**PROBLEM TO WORK ON:** The required result is an exact copy of the lines beginning at the line that contains "Given: Open the notifications bell icon" and ending at the last line of the material below.

....................

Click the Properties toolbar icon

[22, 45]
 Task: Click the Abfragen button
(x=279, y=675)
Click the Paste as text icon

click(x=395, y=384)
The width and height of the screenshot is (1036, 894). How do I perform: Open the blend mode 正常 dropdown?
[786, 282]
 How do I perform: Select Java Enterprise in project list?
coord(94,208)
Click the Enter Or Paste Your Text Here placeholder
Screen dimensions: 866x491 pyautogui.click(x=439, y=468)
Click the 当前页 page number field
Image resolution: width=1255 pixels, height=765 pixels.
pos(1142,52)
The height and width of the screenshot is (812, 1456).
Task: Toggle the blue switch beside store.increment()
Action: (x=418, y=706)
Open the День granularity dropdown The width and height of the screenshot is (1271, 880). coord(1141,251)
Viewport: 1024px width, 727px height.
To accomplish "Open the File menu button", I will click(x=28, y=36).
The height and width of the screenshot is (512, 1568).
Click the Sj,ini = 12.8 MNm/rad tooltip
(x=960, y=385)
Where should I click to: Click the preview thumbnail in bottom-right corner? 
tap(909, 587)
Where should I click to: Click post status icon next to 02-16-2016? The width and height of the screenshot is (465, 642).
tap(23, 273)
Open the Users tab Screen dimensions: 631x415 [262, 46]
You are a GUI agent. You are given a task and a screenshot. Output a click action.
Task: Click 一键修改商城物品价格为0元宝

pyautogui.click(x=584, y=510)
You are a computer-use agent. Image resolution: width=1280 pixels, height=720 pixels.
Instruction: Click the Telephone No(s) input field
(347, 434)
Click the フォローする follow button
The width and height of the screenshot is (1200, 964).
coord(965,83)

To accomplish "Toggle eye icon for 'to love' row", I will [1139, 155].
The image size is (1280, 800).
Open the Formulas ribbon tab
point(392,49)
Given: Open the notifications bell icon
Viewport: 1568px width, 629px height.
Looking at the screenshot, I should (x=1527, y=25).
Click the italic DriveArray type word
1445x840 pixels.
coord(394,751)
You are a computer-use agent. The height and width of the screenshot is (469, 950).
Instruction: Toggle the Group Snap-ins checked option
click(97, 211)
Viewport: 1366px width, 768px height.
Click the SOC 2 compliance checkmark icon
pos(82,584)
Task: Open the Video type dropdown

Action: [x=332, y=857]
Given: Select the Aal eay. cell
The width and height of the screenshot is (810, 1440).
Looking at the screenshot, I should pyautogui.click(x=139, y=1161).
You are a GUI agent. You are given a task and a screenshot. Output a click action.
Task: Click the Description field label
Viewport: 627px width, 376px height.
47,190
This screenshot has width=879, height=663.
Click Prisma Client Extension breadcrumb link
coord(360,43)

....................

**ANSWER TO THE EXERCISE:**
Given: Open the notifications bell icon
Viewport: 1568px width, 629px height.
Looking at the screenshot, I should (x=1527, y=25).
Click the italic DriveArray type word
1445x840 pixels.
coord(394,751)
You are a computer-use agent. The height and width of the screenshot is (469, 950).
Instruction: Toggle the Group Snap-ins checked option
click(97, 211)
Viewport: 1366px width, 768px height.
Click the SOC 2 compliance checkmark icon
pos(82,584)
Task: Open the Video type dropdown

Action: [x=332, y=857]
Given: Select the Aal eay. cell
The width and height of the screenshot is (810, 1440).
Looking at the screenshot, I should pyautogui.click(x=139, y=1161).
You are a GUI agent. You are given a task and a screenshot. Output a click action.
Task: Click the Description field label
Viewport: 627px width, 376px height.
47,190
This screenshot has width=879, height=663.
Click Prisma Client Extension breadcrumb link
coord(360,43)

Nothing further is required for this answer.